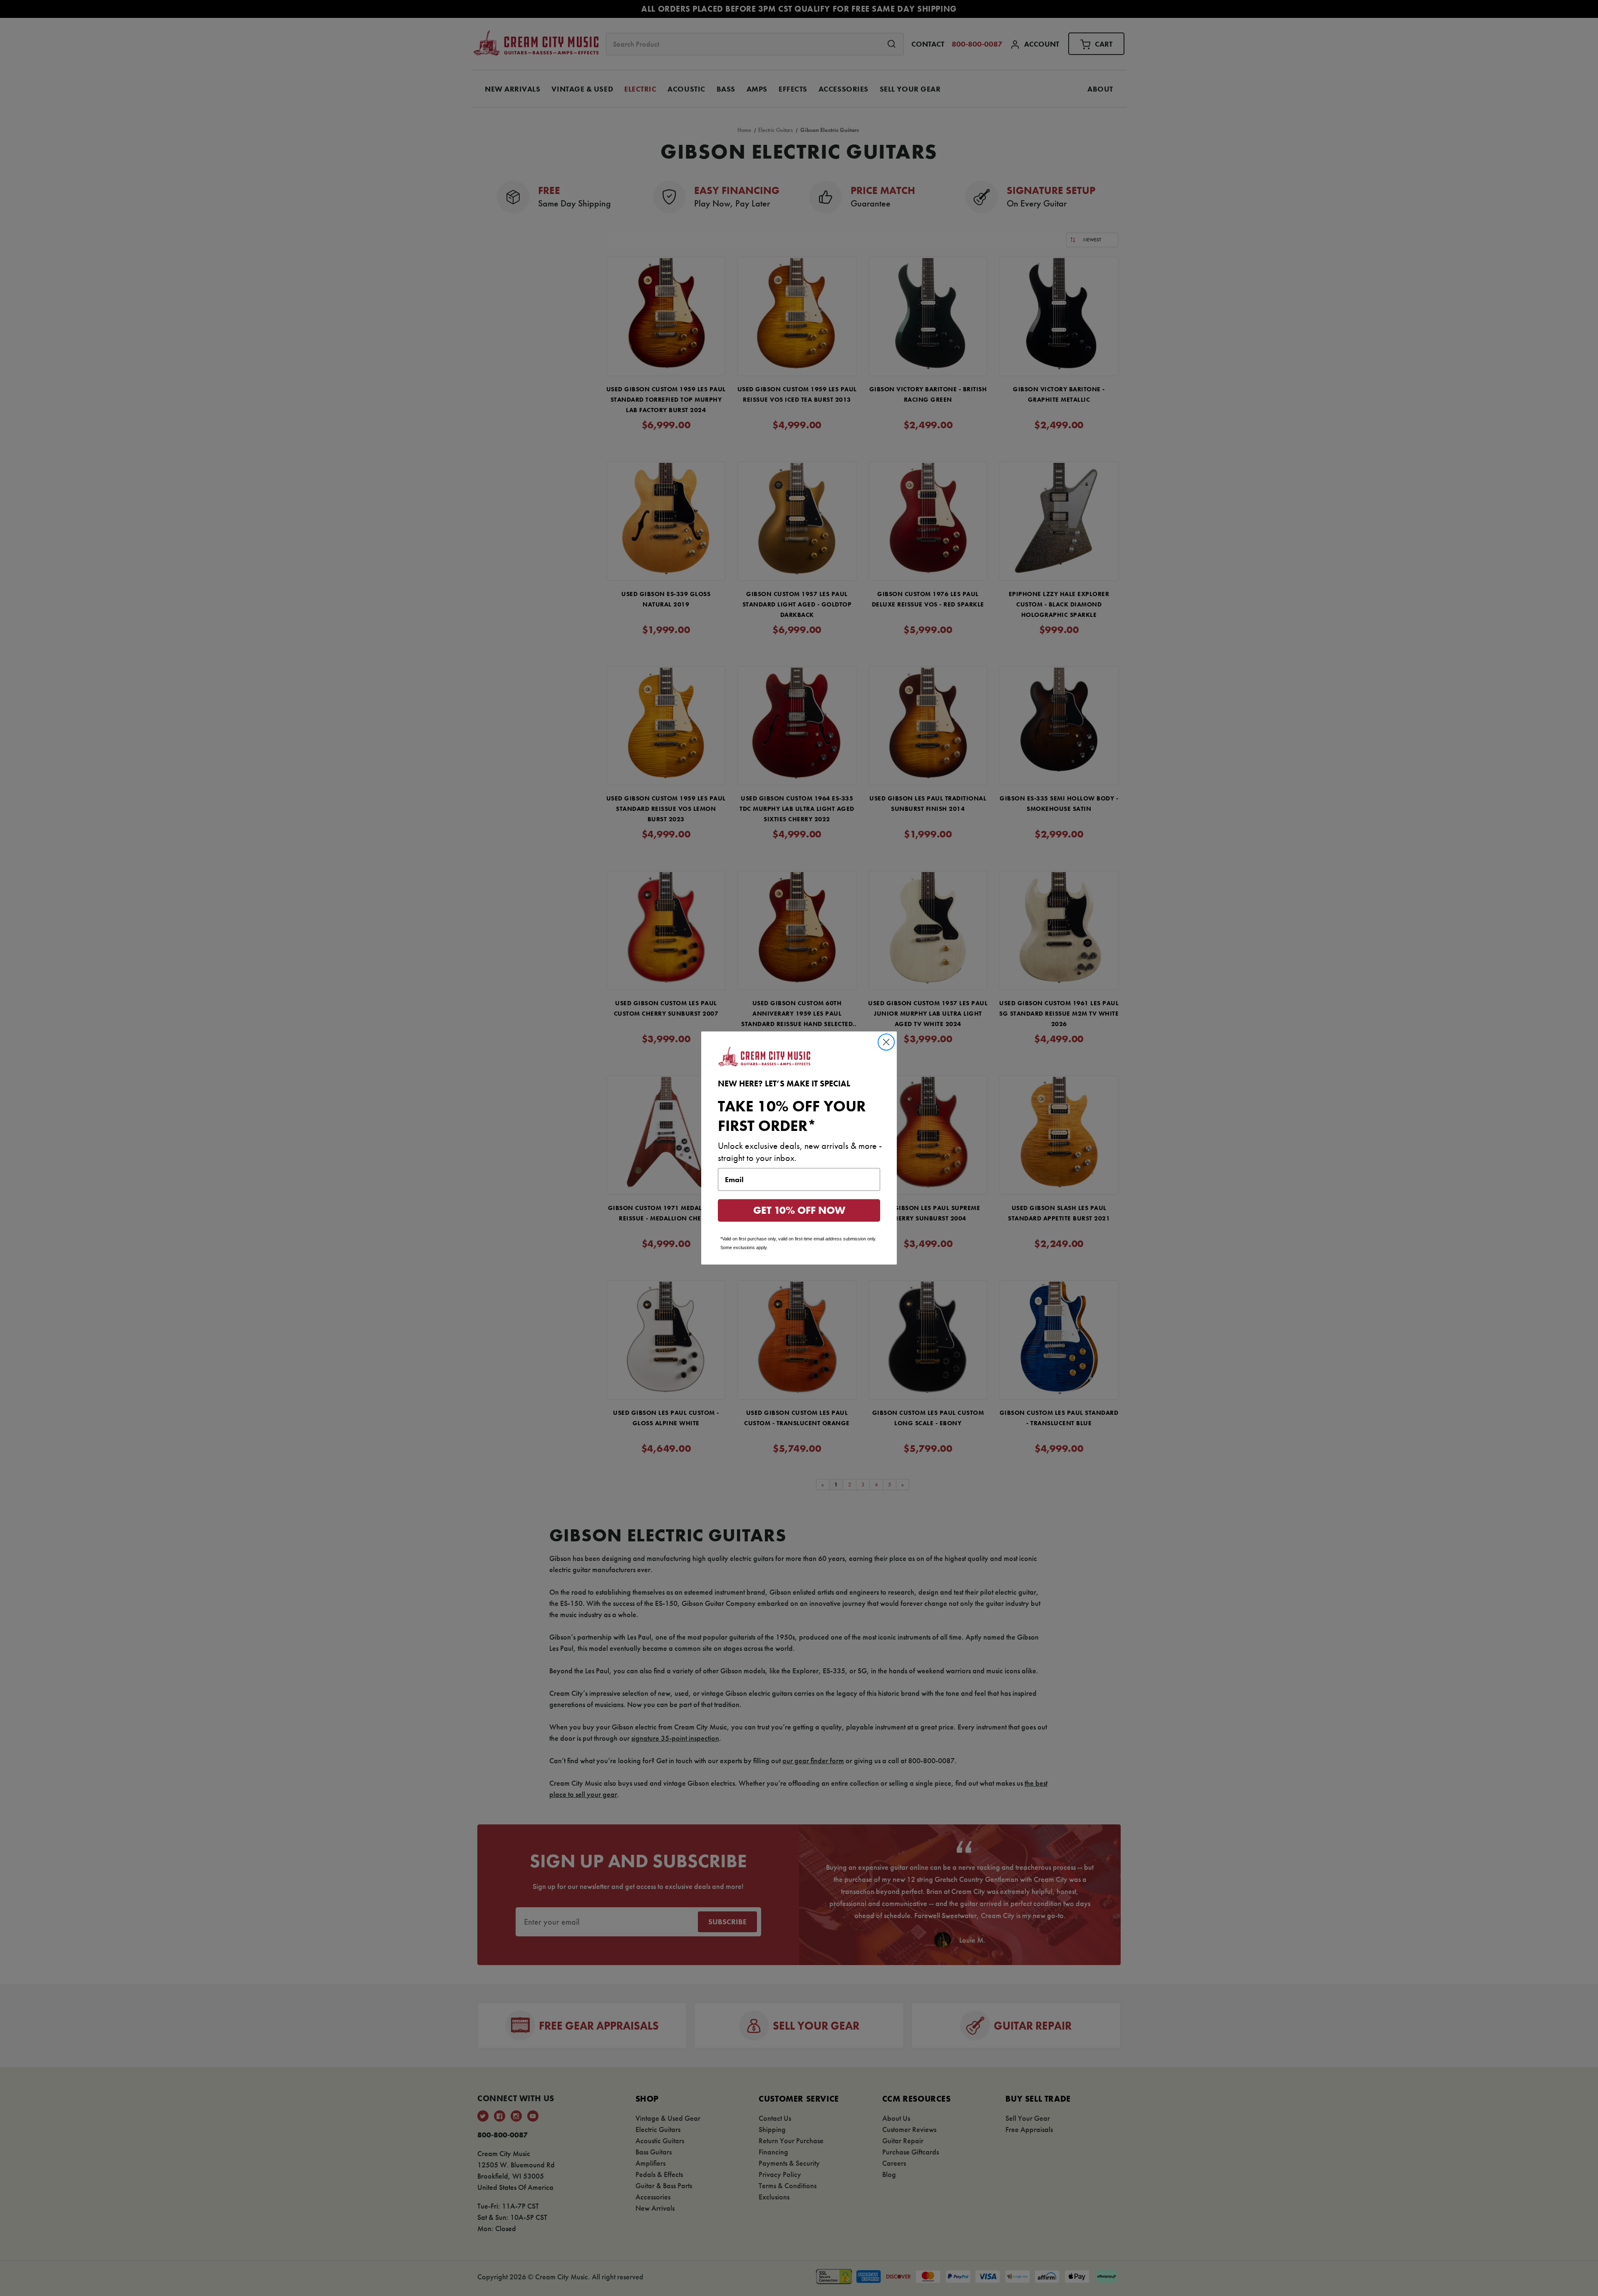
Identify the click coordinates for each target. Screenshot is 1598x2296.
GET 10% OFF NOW (799, 1210)
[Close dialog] (886, 1042)
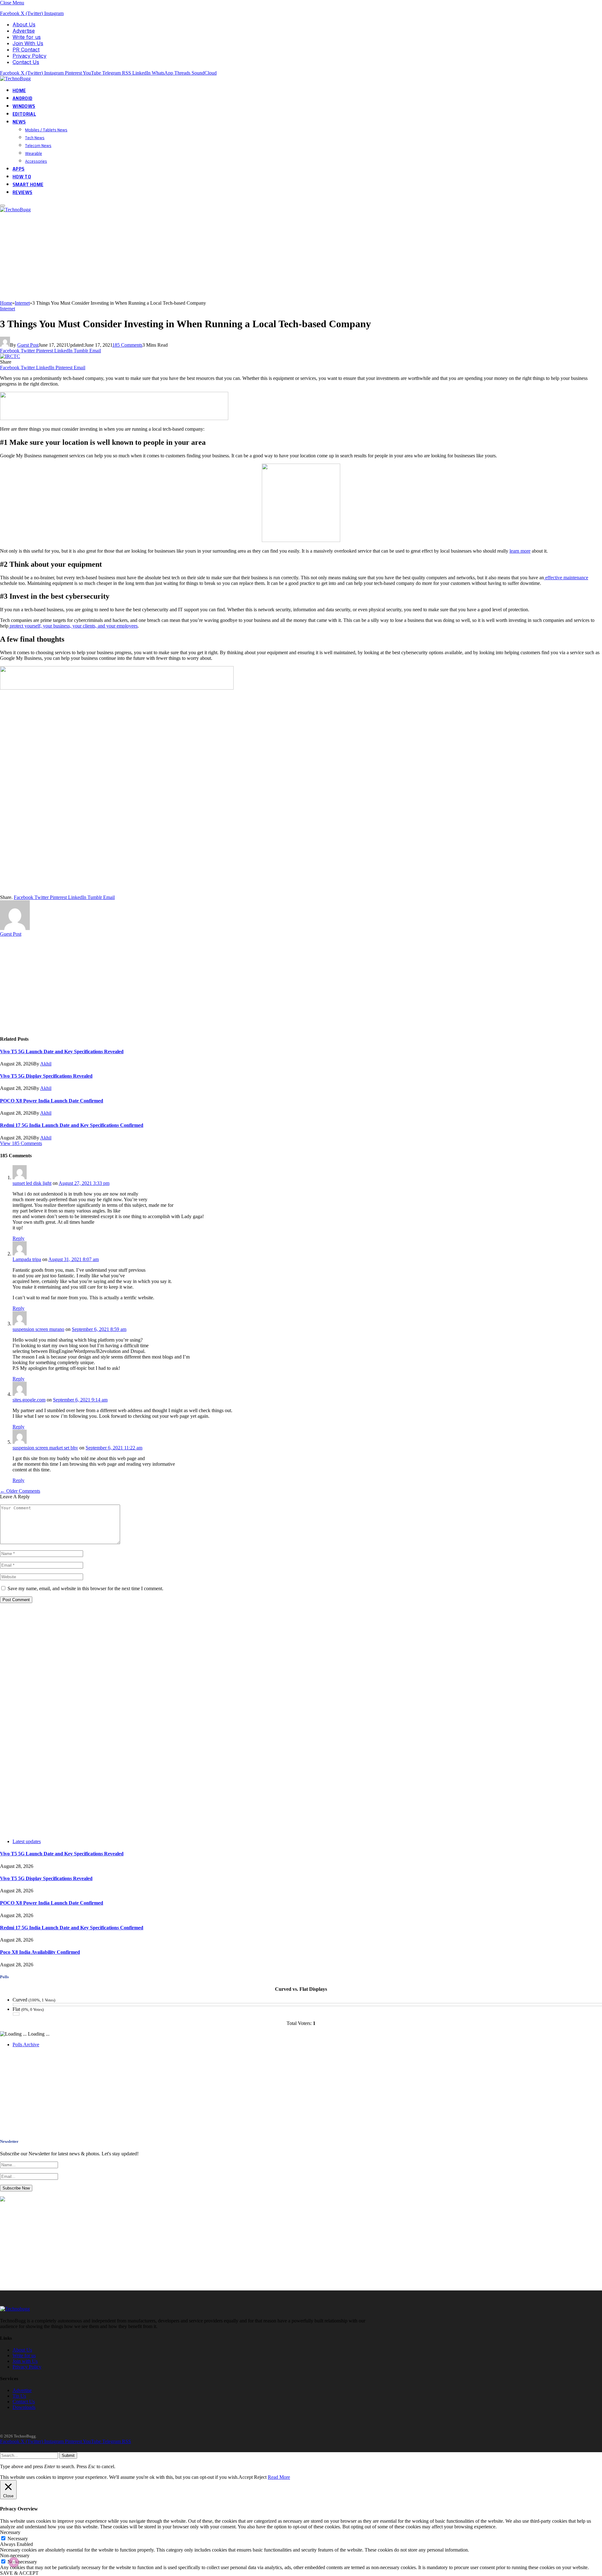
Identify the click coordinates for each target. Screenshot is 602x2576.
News (19, 122)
***
■ Task statement ■
The output should hold only the lines from the one containing "GET 10% OFF NOW (799, 1210)" through the last line of the listing, reproduced exactly, pictures omitted.

■ Answer below ■
GET 10% OFF NOW (799, 1210)
[Close dialog] (886, 1042)
Identify the click coordinates for each target. Screenshot is 602x2576.
News (19, 122)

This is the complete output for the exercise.